I don’t really like vegetables.
I mean, they’re ok, and often quite good prepared certain ways, but I can’t say I get excited about them. I do see the irony in this, yes: a vegetarian blog by someone who doesn’t love vegetables? If I had my druthers, all the vegetable nutrition in the world would be contained in russet potatoes, corn, mushrooms, tomatoes, sweet potatoes, and onions. Carrots and celery are acceptable if they have been cooked long enough to take on the flavor of whatever they’re in–soup, pot roast–i.e., they must not taste like carrots or celery. My husband happily munches spinach straight from the bag. I kind of want to punch him.
I want to make it clear that I do not lead a vegetableless existence. I do eat salads, last night’s dinner had eggplant, asparagus is great in frittatas, and so on. But my vegetable consumption, especially greens, is too low for any reasonably health-conscious adult. So how could I get the greens without needing to sit dejectedly in front of a pile of kale?
Smoothie-making, and its cousin, Juicing, are getting a bad rap, and in some ways they deserve it. Sugar is sugar no matter how you slice it, and fruit has a lot of sugar. So, smoothies can be a glycemic disaster, and juicing is even worse, because you’ve lost the regulating benefits of fiber. And the fat content can vary wildly, in either direction: add fruit to frozen yogurt and you might as well have a milkshake; add only fruit to water and you’ll be hungry in an hour.
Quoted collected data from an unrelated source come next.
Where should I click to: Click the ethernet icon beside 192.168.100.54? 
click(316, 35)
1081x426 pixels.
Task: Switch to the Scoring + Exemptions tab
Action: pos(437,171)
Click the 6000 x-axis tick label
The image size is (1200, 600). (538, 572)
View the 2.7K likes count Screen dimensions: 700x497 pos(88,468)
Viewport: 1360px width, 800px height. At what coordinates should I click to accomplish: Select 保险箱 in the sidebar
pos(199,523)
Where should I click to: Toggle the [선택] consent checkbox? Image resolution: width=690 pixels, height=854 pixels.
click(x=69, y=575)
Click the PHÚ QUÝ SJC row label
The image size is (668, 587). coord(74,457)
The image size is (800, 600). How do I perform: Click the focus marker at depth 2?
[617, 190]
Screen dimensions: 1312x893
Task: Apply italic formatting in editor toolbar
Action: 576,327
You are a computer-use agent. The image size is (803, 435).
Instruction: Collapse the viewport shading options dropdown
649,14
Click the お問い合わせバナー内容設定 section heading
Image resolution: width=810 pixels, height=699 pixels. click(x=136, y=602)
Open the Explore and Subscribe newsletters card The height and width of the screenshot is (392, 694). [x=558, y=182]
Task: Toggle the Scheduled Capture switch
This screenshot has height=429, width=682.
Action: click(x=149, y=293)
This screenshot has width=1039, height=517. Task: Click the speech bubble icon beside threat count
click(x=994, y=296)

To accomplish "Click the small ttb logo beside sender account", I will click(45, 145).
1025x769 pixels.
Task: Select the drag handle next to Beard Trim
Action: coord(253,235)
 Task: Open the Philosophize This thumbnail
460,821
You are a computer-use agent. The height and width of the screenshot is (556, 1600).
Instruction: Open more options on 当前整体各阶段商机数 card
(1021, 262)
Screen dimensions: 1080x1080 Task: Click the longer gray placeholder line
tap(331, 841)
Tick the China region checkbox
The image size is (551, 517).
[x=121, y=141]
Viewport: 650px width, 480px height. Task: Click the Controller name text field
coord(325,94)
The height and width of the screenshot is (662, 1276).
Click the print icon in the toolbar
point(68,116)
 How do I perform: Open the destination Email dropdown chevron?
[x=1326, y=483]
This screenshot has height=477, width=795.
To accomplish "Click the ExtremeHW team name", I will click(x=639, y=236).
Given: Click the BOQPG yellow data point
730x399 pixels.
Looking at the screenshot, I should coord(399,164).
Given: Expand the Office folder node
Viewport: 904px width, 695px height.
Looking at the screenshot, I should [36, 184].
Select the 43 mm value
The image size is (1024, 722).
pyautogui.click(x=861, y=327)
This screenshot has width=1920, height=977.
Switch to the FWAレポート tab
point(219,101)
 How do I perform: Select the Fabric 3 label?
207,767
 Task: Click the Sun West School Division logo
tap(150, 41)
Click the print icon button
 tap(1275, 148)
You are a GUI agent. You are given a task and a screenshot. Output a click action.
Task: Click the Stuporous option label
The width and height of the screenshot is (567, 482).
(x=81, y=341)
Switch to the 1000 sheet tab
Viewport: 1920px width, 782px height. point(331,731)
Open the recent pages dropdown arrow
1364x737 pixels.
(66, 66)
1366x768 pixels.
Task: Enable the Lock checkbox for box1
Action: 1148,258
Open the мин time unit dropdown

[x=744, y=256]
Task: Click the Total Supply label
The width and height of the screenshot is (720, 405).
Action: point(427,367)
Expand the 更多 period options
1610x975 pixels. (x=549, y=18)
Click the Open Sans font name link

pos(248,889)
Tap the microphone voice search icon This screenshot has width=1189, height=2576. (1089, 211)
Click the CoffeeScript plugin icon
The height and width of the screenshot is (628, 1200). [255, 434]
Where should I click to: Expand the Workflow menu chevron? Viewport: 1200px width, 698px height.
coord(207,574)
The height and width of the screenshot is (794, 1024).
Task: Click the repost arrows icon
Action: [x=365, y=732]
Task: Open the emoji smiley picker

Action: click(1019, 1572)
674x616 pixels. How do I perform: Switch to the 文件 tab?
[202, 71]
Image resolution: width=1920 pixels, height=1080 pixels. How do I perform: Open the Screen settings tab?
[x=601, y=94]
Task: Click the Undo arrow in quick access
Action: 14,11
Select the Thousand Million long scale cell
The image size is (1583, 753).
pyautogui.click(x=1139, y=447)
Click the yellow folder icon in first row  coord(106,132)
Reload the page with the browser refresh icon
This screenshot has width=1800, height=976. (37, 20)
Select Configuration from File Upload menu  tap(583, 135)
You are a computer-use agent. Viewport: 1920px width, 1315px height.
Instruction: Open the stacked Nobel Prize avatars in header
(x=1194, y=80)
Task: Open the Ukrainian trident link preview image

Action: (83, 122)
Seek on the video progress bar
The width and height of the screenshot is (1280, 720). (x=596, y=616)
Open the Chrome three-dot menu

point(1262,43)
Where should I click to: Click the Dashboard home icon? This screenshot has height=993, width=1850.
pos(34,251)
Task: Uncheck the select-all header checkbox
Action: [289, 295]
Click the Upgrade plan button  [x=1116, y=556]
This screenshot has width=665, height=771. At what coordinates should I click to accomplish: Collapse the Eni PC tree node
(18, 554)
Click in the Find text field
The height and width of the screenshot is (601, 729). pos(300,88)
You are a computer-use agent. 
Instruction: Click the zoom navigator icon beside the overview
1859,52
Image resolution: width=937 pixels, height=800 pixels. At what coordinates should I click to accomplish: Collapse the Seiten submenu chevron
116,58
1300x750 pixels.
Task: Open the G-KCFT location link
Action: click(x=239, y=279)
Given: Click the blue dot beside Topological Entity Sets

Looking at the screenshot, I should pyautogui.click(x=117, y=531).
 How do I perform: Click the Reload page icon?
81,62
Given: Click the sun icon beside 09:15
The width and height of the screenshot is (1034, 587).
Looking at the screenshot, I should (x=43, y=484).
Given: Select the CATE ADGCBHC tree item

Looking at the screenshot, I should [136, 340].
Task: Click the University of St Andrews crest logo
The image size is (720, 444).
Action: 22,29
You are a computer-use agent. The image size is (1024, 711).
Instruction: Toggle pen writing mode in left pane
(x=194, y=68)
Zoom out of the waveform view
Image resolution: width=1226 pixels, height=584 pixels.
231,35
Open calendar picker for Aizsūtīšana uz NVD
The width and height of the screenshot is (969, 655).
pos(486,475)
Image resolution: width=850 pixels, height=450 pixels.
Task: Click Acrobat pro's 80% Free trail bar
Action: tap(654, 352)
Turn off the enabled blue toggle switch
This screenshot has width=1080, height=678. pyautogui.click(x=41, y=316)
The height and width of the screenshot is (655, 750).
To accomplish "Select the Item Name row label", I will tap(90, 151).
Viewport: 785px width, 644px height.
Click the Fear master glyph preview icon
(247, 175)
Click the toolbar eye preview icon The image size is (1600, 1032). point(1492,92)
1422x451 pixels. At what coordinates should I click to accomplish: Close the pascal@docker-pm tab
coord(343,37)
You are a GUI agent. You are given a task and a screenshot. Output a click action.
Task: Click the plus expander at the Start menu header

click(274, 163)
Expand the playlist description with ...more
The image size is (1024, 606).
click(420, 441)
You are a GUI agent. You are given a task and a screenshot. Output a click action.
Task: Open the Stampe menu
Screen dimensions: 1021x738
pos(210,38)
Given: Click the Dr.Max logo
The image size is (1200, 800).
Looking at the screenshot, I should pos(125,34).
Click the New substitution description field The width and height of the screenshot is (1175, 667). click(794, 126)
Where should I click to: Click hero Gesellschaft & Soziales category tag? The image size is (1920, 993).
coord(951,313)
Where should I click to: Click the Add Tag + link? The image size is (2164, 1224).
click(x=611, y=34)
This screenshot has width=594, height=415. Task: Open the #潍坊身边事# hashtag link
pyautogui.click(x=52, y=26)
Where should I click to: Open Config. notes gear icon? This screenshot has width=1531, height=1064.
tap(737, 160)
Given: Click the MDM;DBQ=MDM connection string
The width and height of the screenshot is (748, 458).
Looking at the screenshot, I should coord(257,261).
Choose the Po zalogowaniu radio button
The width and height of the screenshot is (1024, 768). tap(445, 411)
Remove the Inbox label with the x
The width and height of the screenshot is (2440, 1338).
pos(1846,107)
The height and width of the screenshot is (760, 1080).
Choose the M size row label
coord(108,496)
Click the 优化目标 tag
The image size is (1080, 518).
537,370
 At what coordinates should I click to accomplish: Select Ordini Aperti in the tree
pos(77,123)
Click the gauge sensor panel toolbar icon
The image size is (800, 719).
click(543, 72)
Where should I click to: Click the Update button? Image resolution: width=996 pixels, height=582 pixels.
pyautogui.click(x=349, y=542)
So how can you avoid a monstrous concoction that will give you nothing but trouble? Keep a few things in mind:
Is there fat or protein?
Fat and protein = full. Most smoothie recipes use banana to make them, well, smooth. But try avocado instead. Yes, it’s high in fat, but not that kind of fat, and it’s lower in sugar, which means you’ll feel satisfied longer. Avocados do require a little planning to give them time to ripen, and once they’re ripe they need to be used quickly, but it is possible to freeze them for ease of use. Just puree in a blender with 1 teaspoon of lemon juice per avocado, and then use an ice cube tray to freeze individual portions. The cubes should be good for about three months.
Plain greek yogurt or protein powder work well too–you’re unlikely to notice the “grit” that protein drinks made with water have. And for heaven’s sake, none of that Dannon or Yoplait stuff if you go the yogurt route. Avoid added sugar in whatever dairy or protein you decide to incorporate (plain yogurt, unsweetened almond milk, plain nut butters, etc.).
Is there fiber?
Fat and protein and fiber = a smoothie that will keep you going until lunch, or dinner, or whatever. Don’t forget that even a “good” smoothie has as many calories as a meal–they’re not snacks. (Unless you can allot 350 or so calories per snack, in which case you are probably hanging around the Olympic pool this week.)
Is there sugar?
Trick question. Unless you’re doing an all-veg smoothie, your fruit is contributing plenty of sugar. I do find that some frozen fruit (pineapple, raspberry) is less sweet than fresh, so I sometimes add a little raw honey if I’m using a greens mix that is particularly…assertive. I can’t comment on things like stevia, as I haven’t branched that far into alternative sweeteners.
So, there are about a million green smoothie recipes floating around the internet, some good, some bad, but here’s what I’ve been drinking these days to help myself feel a little more like a responsible adult. Would I be better off with a salad? Sure. But what should happen and what is likely to happen, are, as we all know, two very different things.
Green Monster Smoothie
- 1 granny smith apple, diced
- 1/2 avocado
- 1/2 cup frozen pineapple bits
- 2-3 cups greens (Trader Joe’s just came out with a kale, collard, and spinach mix!)